Pretty straight forward as pointed out by Ted.
--read csv file into a df
val df =
sqlContext.read.format("com.databricks.spark.csv").option("inferSchema",
"true").option("header", "true").load("/data/stg/table2")
scala> df.printSchema
root
|-- Invoice Number: string (nullable = true)
|-- Payment date: string (nullable = true)
|-- Net: string (nullable = true)
|-- VAT: string (nullable = true)
|-- Total: string (nullable = true)
--
--rename the first column as InvoiceNumber getting rid of space
--
scala> val df_1 = df.withColumnRenamed("Invoice Number","InvoiceNumber")
df_1: org.apache.spark.sql.DataFrame = [InvoiceNumber: string, Payment
date: string, Net: string, VAT: string, Total: string]
--
--drop column Total
--
scala> val df_2 = df_1.drop("Total")
df_2: org.apache.spark.sql.DataFrame = [InvoiceNumber: string, Payment
date: string, Net: string, VAT: string]
--
-- Change InvoiceNumber from String to Integer
--
scala> val df_3 = convertColumn(df_2, "InvoiceNumber","Integer")

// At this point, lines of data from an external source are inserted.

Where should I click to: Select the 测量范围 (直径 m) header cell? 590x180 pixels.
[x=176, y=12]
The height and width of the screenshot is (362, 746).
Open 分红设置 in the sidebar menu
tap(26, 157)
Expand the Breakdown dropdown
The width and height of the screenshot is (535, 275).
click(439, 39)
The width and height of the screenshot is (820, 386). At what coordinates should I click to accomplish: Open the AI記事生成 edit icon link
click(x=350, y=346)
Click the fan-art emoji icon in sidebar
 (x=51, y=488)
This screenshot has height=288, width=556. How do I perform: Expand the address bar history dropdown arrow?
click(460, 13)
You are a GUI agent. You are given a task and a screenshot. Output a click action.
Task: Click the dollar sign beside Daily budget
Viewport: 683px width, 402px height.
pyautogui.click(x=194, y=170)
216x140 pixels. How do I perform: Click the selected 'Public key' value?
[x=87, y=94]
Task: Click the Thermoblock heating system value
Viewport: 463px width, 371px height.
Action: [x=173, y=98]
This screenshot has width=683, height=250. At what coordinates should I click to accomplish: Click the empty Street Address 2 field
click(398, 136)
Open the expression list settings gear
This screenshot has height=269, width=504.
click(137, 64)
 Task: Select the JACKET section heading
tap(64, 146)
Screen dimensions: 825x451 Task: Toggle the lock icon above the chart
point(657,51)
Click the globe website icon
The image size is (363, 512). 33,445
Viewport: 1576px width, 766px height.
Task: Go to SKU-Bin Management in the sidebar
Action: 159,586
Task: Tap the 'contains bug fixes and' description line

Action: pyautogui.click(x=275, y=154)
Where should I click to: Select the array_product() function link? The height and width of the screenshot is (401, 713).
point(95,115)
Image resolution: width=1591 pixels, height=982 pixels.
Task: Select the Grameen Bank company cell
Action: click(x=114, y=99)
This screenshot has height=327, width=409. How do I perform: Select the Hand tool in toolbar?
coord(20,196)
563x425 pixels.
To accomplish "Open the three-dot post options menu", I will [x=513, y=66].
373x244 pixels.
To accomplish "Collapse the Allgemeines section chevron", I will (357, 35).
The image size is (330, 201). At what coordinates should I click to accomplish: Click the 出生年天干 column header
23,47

df_3: org.apache.spark.sql.DataFrame = [Payment date: string, Net: string,
VAT: string, InvoiceNumber: int]
HTH
Dr Mich Talebzadeh
LinkedIn *
https://www.linkedin.com/profile/view?id=AAEAAAAWh2gBxianrbJd6zP6AcPCCdOABUrV8Pw
<https://www.linkedin.com/profile/view?id=AAEAAAAWh2gBxianrbJd6zP6AcPCCdOABUrV8Pw>*
http://talebzadehmich.wordpress.com
On 20 March 2016 at 22:15, Ted Yu <[email protected]> wrote:
> Please refer to the following methods of DataFrame:
>
> def withColumn(colName: String, col: Column): DataFrame = {
>
> def drop(colName: String): DataFrame = {
>
> On Sun, Mar 20, 2016 at 2:47 PM, Ashok Kumar <[email protected]
> > wrote:
>
>> Gurus,
>>
>> I would like to read a csv file into a Data Frame but able to rename the
>> column name, change a column type from String to Integer or drop the column
>> from further analysis before saving data as parquet file?
>>
>> Thanks
>>
>
>